What drove a person to betray their family, the people who had been there for him, regardless? Was it because of Aislynn? Did Cameron resent Mari because she’d commanded him to marry? If not that, then what?

Few things drove men like money, power, and sex. Was that it? Did he turn his back on his family for tangible yet fleeting things? Had he absolutely destroyed Mari for his own ambition? Or was it something else, something we weren’t considering?

I didn’t know, and there was the rub. The Cameron I’d grown up with would never have betrayed Mari. Then again, it was obvious that I didn’t know him anymore. Maybe he’d been lying our entire lives. If someone wanted to deceive you, they would. There was no way to stop it.

Eventually, my body forced my midnight swim to an end, though I was no closer to figuring out what went wrong. By the time I got back to the penthouse, a pool towel slung around my hips, I was ready to crash. I passed Mari’s room, heading for a shower and a change of clothes when Dominic crept out of the room with Nate close behind him.

“You okay?”

“Just needed a swim. Go back inside. I’ll be there in a second.”

Dominic’s eyes narrowed. “How long were you gone?”

I shrugged, and they both frowned at me.

“Don’t fuck up your arm when we need it most.”

The laugh took me by surprise, but leave it to Dominic to make me feel like all he cared about was my fucking body.

“I’m fine. Go back in with Mari,” I repeated. “She shouldn’t be alone.”

“She’s resting, finally,” Nate said, giving me a sad smile before looking down at his bare feet. “I should have told you sooner.”
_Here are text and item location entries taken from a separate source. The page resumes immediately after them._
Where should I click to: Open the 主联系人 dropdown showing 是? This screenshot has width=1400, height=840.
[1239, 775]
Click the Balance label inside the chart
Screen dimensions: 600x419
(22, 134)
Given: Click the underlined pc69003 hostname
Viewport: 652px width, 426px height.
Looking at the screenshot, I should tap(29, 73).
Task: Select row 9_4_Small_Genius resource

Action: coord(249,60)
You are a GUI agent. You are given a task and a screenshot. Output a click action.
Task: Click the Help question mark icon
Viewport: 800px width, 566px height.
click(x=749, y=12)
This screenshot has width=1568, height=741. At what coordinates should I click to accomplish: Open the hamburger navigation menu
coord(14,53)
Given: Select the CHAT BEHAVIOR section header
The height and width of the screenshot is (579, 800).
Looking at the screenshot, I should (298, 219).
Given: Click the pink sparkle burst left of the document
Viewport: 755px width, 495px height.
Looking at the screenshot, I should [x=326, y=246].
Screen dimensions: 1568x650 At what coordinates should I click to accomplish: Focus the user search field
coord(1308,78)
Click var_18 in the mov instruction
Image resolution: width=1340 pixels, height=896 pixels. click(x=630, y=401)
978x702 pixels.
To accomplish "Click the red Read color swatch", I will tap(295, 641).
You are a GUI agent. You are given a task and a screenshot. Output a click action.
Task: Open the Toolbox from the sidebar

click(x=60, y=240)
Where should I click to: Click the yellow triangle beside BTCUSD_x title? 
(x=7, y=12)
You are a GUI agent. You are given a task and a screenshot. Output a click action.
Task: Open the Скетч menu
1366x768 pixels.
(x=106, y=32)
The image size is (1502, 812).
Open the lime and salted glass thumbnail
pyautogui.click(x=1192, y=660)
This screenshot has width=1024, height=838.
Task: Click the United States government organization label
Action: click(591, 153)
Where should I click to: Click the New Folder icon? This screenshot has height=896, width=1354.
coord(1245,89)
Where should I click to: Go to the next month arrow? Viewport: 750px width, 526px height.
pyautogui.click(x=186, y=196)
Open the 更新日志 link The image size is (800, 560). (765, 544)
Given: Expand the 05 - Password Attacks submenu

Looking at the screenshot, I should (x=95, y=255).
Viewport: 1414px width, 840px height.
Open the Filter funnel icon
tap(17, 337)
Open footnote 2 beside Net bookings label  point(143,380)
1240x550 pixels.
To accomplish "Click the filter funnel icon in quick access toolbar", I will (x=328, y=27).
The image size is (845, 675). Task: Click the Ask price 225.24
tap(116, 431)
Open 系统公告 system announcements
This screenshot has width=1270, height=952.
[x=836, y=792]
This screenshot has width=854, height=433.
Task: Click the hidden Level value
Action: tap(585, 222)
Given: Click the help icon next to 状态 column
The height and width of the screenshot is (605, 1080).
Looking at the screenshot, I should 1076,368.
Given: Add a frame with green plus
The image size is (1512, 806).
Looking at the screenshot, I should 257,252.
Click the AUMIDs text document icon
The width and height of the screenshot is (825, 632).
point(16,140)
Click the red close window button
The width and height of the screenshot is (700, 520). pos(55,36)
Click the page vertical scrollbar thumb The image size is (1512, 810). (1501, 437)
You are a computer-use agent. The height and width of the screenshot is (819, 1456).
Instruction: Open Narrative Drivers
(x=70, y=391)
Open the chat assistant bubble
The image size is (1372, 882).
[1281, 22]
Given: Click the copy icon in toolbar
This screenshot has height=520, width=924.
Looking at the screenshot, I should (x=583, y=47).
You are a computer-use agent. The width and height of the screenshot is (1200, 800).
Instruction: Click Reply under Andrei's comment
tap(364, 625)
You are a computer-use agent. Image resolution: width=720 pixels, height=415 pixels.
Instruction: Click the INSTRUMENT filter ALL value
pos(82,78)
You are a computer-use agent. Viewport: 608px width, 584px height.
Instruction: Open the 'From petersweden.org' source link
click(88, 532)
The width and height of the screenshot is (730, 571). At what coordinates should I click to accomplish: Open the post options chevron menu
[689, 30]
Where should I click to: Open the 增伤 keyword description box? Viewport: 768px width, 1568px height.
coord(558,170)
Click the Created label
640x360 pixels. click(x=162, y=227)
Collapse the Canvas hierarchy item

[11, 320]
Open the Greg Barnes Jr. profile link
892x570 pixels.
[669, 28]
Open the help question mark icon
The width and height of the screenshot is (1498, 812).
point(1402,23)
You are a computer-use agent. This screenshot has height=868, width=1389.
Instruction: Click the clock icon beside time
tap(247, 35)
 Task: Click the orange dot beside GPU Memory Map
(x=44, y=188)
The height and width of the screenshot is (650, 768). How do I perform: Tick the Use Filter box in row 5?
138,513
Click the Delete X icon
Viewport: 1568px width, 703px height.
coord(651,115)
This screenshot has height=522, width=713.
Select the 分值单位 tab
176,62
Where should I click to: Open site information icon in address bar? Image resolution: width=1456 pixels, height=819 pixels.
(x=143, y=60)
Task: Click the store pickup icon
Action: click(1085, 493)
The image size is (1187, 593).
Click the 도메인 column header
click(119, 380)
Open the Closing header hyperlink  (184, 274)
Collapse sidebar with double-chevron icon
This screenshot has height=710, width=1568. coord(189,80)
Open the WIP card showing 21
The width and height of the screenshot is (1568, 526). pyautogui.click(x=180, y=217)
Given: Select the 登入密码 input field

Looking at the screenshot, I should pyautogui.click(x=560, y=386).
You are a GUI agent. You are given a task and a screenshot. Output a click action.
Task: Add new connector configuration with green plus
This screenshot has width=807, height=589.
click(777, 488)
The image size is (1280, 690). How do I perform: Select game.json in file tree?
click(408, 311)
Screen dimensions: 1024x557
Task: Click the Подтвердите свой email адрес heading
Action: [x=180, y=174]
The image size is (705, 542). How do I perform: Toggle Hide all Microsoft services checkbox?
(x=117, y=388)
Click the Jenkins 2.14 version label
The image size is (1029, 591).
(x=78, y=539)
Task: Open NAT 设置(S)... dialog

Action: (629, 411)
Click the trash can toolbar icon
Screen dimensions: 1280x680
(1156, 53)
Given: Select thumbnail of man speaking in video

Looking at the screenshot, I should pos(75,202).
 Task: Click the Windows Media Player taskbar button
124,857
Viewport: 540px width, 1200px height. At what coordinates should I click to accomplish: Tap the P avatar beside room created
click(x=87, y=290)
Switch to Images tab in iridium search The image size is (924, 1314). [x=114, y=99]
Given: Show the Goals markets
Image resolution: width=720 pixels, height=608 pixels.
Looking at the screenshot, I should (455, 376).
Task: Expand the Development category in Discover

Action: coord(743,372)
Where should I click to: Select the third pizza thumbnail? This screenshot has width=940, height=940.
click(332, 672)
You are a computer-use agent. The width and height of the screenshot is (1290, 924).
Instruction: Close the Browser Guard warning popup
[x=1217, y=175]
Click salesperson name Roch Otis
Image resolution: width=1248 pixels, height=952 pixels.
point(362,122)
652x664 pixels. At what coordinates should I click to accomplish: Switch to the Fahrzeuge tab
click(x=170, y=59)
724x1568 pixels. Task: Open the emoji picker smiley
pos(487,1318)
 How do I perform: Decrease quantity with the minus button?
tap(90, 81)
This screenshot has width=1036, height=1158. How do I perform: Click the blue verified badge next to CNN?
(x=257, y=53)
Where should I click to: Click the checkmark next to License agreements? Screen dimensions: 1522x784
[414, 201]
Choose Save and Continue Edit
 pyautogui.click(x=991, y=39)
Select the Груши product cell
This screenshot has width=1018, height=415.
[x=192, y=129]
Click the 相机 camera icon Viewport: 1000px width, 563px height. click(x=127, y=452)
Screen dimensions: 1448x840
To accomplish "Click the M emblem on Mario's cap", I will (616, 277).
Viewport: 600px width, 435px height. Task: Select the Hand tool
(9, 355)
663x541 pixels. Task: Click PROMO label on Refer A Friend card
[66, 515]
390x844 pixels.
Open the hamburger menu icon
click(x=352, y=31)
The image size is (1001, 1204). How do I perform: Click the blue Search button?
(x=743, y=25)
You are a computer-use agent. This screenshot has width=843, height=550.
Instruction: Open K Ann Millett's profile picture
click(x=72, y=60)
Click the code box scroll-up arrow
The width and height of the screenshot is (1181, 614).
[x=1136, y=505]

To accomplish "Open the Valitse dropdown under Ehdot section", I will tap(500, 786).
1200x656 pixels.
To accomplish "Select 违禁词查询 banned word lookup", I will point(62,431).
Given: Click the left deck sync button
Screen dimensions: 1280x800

“Would it have changed anything?” I wondered. Would telling us have altered the destruction the news caused? Would it have ended Cameron’s relationship with Cash or given Mari the peace she now desperately needed? I had a feeling the answer to all of those questions would be no. “Cameron made his own decisions. Mari knows that, and so do we. This isn’t your fault.”

“But I?—”

Dominic cut him off. “There’s no point wondering what could have been. The truth is, Cameron did what he wanted for whatever selfish reasons he had. The only thing we can do is try to lessen the fallout.”

Nate seemed to waffle, wanting to berate himself more, but eventually, his resolve firmed. “What do we do?”